Rolls-Royce cuts dividend for first time in 25 years

London :British engine maker Rolls-Royce today cut its shareholder dividend for the first time in almost 25 years and said 2016 would be “challenging”, but its shares nevertheless soared.

The firm, which makes engine systems for aircraft and sea vessels, announced in its annual results statement that it has reduced its full-year dividend to 16.37 pence in 2015, from 23.1 pence for 2014.

That was the first reduction in the group’s shareholder dividend since 1992.

However, Rolls’ share price rallied more than 16 percent as investors were relieved the dividend had not been scrapped, and also welcomed news of a healthy order book.

Roll-Royce has issued six profit warnings over the last two years as slumping oil prices have hit demand for vessels, and embarked upon a radical restructuring last year.

Net profit, or earnings after tax, rose 20 per cent to 83 million (USD 120 million) last year compared with 2014, the company said today.

Rolls added that its order book swelled by four percent to 76.4 billion last year.

However, underlying profit fell 12 percent at constant exchange rates to 1.4 billion, while sales dipped one percent to 13.4 billion.

“Our outlook for 2016 is unchanged,” said chief executive Warren East.

“Despite steady market conditions for most of our businesses it will be a challenging year as we start to transition products and sustain investment in civil aerospace and tackle weak offshore markets in marine.”

In midday deals, Rolls-Royce shares soared 16.42 percent to 617 pence on London’s FTSE 100 index of top companies, which was 1.8 percent higher at 5,638.2 points.

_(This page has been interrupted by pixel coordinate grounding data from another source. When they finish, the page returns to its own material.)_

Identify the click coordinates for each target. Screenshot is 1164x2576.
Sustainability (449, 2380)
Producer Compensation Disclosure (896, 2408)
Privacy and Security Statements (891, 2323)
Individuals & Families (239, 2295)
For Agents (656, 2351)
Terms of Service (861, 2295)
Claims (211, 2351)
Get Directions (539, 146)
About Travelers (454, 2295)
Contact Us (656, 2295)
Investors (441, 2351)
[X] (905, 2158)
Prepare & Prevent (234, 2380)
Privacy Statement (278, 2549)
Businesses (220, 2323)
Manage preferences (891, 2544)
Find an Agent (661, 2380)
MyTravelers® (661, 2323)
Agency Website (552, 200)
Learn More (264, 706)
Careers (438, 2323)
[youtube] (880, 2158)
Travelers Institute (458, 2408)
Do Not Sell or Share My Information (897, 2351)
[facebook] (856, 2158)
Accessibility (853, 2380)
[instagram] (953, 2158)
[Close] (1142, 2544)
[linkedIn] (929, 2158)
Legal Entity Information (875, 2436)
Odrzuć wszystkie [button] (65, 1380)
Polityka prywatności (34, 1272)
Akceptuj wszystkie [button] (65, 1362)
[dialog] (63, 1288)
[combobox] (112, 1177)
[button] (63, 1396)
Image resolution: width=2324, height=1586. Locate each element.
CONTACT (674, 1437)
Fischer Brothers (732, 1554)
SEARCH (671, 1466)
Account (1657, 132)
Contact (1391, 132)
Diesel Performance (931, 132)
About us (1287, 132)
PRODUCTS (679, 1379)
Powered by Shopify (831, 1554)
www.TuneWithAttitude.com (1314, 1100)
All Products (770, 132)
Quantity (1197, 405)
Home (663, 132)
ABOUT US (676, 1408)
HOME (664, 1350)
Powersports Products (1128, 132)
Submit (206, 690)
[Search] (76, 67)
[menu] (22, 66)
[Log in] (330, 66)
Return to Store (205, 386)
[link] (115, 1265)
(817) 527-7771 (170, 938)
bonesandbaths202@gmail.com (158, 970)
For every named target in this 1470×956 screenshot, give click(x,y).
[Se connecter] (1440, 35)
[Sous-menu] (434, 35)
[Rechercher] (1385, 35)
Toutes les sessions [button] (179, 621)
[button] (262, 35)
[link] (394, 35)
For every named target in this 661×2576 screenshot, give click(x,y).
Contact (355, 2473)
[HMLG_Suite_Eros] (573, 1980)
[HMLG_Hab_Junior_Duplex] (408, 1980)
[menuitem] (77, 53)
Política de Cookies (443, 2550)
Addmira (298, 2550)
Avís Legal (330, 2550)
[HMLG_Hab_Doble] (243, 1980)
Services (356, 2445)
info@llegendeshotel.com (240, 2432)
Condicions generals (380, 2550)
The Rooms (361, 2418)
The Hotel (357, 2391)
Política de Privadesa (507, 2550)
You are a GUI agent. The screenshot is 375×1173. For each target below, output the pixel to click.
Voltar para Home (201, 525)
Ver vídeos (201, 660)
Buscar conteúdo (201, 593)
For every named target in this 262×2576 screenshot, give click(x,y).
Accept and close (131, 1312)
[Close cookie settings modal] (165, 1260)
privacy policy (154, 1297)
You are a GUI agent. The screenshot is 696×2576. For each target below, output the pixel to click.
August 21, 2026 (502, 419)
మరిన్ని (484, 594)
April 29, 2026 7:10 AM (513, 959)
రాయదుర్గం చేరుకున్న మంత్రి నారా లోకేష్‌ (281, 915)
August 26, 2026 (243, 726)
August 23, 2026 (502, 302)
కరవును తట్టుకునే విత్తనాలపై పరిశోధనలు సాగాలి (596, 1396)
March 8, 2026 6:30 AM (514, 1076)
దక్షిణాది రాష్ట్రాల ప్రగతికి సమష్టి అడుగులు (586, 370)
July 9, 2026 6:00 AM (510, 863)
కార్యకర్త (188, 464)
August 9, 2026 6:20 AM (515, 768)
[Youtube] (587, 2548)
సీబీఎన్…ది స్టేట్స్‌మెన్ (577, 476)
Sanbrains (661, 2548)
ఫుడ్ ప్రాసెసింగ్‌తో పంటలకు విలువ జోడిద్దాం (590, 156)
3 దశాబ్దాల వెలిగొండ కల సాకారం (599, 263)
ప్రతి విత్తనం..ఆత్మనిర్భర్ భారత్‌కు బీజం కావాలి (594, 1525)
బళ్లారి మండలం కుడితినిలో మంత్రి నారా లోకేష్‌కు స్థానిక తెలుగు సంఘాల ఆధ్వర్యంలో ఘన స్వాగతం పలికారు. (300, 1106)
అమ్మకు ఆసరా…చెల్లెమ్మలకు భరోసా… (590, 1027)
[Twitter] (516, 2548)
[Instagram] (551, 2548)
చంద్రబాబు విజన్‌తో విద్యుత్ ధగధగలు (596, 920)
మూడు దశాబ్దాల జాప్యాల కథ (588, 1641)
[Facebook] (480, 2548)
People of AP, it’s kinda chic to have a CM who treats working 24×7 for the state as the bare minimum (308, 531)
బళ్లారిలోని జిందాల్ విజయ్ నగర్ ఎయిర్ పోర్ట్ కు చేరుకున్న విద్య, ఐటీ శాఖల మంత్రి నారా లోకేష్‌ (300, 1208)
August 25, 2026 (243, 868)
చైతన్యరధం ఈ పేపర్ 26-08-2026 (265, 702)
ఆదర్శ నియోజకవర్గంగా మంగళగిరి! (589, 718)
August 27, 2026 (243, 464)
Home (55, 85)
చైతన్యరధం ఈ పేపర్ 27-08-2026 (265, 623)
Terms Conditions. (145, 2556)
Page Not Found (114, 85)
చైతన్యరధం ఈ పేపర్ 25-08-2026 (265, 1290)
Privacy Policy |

“Aero-engine giant Rolls-Royce’s shares took off after it revealed a strong and growing order book,” noted Russ Mould, investment director at trading firm AJ Bell.

“Investors breathed a sigh of relief that the group did not issue a further profit warning and that it only cut its dividend whereas many feared it might be scrapped.”

Late last year, Rolls-Royce announced changes to its top management structure, resulting in the departure of its head of aerospace.